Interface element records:
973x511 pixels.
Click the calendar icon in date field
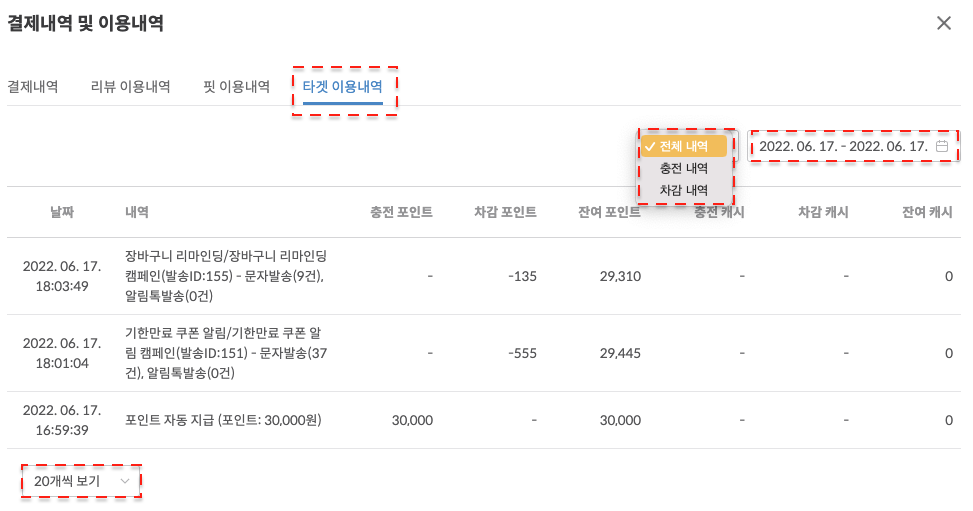click(941, 146)
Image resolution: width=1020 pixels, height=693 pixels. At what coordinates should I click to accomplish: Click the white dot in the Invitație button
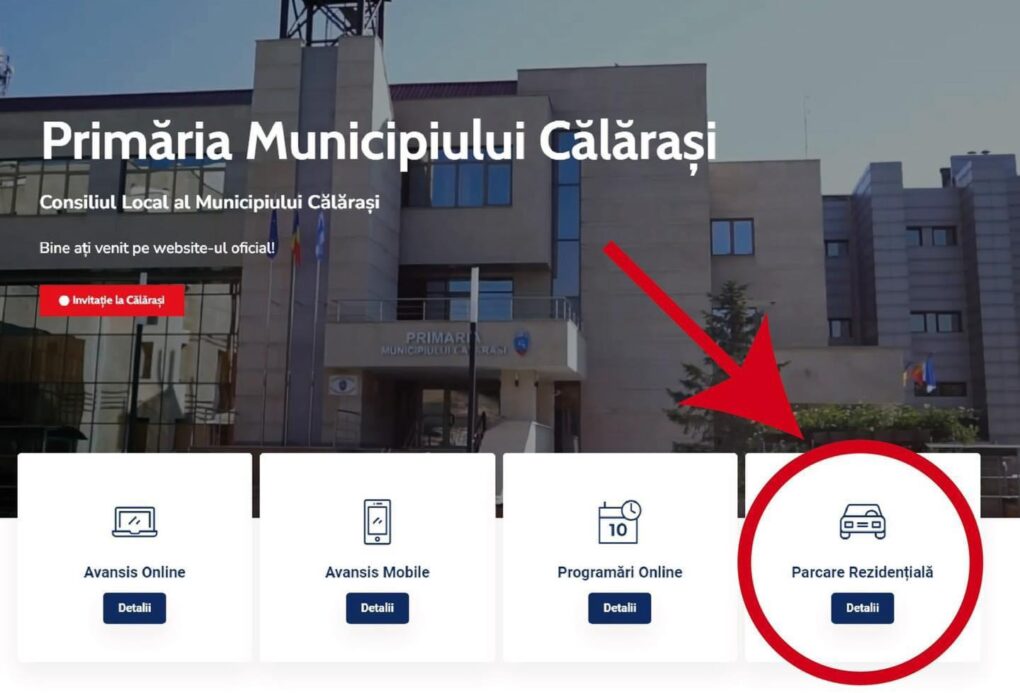[64, 301]
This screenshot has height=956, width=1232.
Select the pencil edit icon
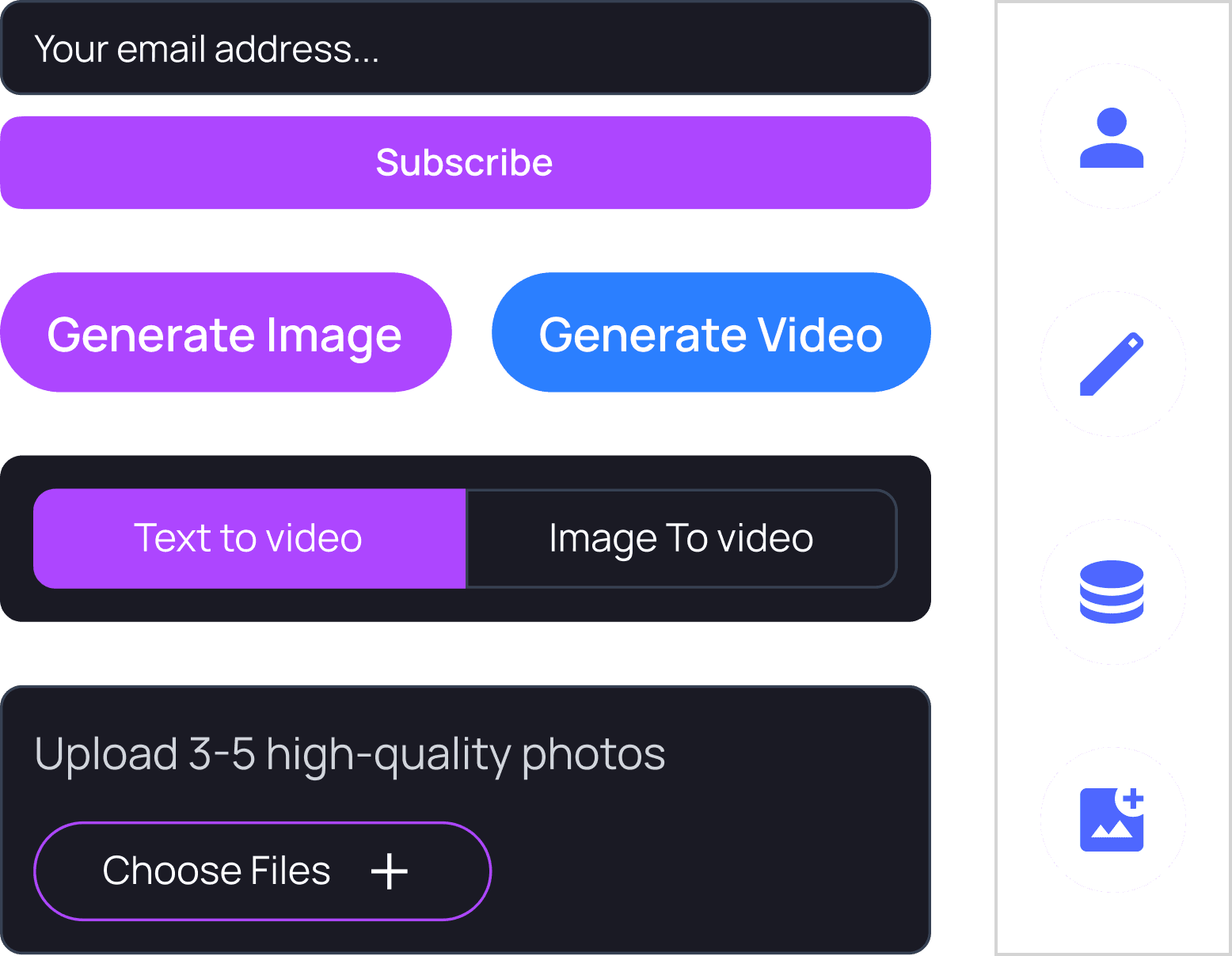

REQUIREMENT: Extract every line of the items above that contains the word "icon" and copy each such line without changes.

EXERCISE ANSWER:
Click the calendar icon in date field
Select the pencil edit icon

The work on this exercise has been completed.